_Aim_: Copy out each of the items below line for line, with no changes.

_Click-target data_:
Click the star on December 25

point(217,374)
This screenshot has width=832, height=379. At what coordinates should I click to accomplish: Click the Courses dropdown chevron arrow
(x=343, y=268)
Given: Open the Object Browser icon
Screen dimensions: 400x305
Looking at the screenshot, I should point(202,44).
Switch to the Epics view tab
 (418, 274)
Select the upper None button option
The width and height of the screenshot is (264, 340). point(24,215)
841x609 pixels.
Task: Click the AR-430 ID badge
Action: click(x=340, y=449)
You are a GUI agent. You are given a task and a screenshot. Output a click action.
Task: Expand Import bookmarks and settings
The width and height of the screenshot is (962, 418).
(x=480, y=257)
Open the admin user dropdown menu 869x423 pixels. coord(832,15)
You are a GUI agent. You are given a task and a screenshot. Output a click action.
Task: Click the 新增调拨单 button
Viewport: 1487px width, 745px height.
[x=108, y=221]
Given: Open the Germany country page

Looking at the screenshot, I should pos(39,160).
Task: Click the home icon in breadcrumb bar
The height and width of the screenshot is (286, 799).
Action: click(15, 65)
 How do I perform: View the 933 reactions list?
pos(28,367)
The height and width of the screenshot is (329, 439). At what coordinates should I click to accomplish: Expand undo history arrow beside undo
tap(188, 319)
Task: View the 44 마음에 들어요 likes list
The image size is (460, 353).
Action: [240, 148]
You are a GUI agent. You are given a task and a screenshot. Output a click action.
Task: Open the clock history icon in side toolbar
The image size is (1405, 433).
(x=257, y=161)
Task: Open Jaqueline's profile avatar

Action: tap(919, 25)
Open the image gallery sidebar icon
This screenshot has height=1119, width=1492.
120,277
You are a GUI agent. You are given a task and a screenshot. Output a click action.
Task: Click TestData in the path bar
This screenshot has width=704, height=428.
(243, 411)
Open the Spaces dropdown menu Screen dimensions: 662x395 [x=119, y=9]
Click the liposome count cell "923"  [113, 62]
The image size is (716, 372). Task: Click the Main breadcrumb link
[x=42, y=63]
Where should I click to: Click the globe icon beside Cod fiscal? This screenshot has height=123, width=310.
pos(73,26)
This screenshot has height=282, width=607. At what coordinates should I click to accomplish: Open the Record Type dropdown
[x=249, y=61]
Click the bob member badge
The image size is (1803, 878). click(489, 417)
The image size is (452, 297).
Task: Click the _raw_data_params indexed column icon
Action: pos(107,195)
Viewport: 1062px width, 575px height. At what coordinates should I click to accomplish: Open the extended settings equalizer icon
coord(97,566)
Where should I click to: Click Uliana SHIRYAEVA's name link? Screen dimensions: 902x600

_Exercise output_:
Click the star on December 25

point(217,374)
This screenshot has width=832, height=379. At what coordinates should I click to accomplish: Click the Courses dropdown chevron arrow
(x=343, y=268)
Given: Open the Object Browser icon
Screen dimensions: 400x305
Looking at the screenshot, I should point(202,44).
Switch to the Epics view tab
 (418, 274)
Select the upper None button option
The width and height of the screenshot is (264, 340). point(24,215)
841x609 pixels.
Task: Click the AR-430 ID badge
Action: click(x=340, y=449)
You are a GUI agent. You are given a task and a screenshot. Output a click action.
Task: Expand Import bookmarks and settings
The width and height of the screenshot is (962, 418).
(x=480, y=257)
Open the admin user dropdown menu 869x423 pixels. coord(832,15)
You are a GUI agent. You are given a task and a screenshot. Output a click action.
Task: Click the 新增调拨单 button
Viewport: 1487px width, 745px height.
[x=108, y=221]
Given: Open the Germany country page

Looking at the screenshot, I should pos(39,160).
Task: Click the home icon in breadcrumb bar
The height and width of the screenshot is (286, 799).
Action: click(15, 65)
 How do I perform: View the 933 reactions list?
pos(28,367)
The height and width of the screenshot is (329, 439). At what coordinates should I click to accomplish: Expand undo history arrow beside undo
tap(188, 319)
Task: View the 44 마음에 들어요 likes list
The image size is (460, 353).
Action: [240, 148]
You are a GUI agent. You are given a task and a screenshot. Output a click action.
Task: Open the clock history icon in side toolbar
The image size is (1405, 433).
(x=257, y=161)
Task: Open Jaqueline's profile avatar

Action: tap(919, 25)
Open the image gallery sidebar icon
This screenshot has height=1119, width=1492.
120,277
You are a GUI agent. You are given a task and a screenshot. Output a click action.
Task: Click TestData in the path bar
This screenshot has width=704, height=428.
(243, 411)
Open the Spaces dropdown menu Screen dimensions: 662x395 [x=119, y=9]
Click the liposome count cell "923"  [113, 62]
The image size is (716, 372). Task: Click the Main breadcrumb link
[x=42, y=63]
Where should I click to: Click the globe icon beside Cod fiscal? This screenshot has height=123, width=310.
pos(73,26)
This screenshot has height=282, width=607. At what coordinates should I click to accomplish: Open the Record Type dropdown
[x=249, y=61]
Click the bob member badge
The image size is (1803, 878). click(489, 417)
The image size is (452, 297).
Task: Click the _raw_data_params indexed column icon
Action: pos(107,195)
Viewport: 1062px width, 575px height. At what coordinates should I click to accomplish: Open the extended settings equalizer icon
coord(97,566)
Where should I click to: Click Uliana SHIRYAEVA's name link? Screen dimensions: 902x600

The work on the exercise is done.